The provided solution begins with showing that the two partial derivatives equal zero when at $(0, 0)$, to me they look like they're supposed to be undefined..
using the definition of partial derivatives, isn't this the case:
$$
f_x=xcos(x/y)+ysin(x/y) \\
f_y=ysin(x/y)-\frac{x}{y}sin(x/y)
$$
??
and even if they were true, the solution uses the definition of differential df to prove the case. Solution is this:
I vaguely understand what it's doing because the existence of a tagent plane approximation implies differentiability.

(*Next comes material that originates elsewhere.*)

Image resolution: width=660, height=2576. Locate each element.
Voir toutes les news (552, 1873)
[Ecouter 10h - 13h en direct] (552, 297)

But I can't seem to understand where the $\epsilon_1$ and $\epsilon_2$ came from.
Best Answer
One certainly has $$f_x(0,0)=\lim_{x\to0}{f(x,0)-f(0,0)\over x}=\lim_{x\to0}{0-0\over x}=0$$ and $$f_y(0,0)=\lim_{y\to0}{f(0,y)-f(0,0)\over y}=\lim_{y\to0}{0-0\over y}=0\ .$$ From this we draw the following conclusion: If $f$ is in fact differentiable at $(0,0)$ then necessarily $$df(0,0)=0\ .$$ By definition of differentiability we have to check whether $$f(x,y)-f(0,0)- df(0,0).(x,y)=o\bigl(\sqrt{x^2+y^2}\bigr)\qquad\bigl((x,y)\to(0,0)\bigr)\ .\tag{1}$$ Here the left hand side is $=f(x,y)$. Now from $|xy|\leq{1\over2}(x^2+y^2)$ it follows that $$\left|{f(x,y)\over\sqrt{x^2+y^2}}\right|\leq {1\over2}\sqrt{x^2+y^2}\qquad\bigl((x,y)\ne(0,0)\bigr)\ ,$$ and this corroborates $(1)$. Therefore $f$ is indeed differentiable at $(0,0)$.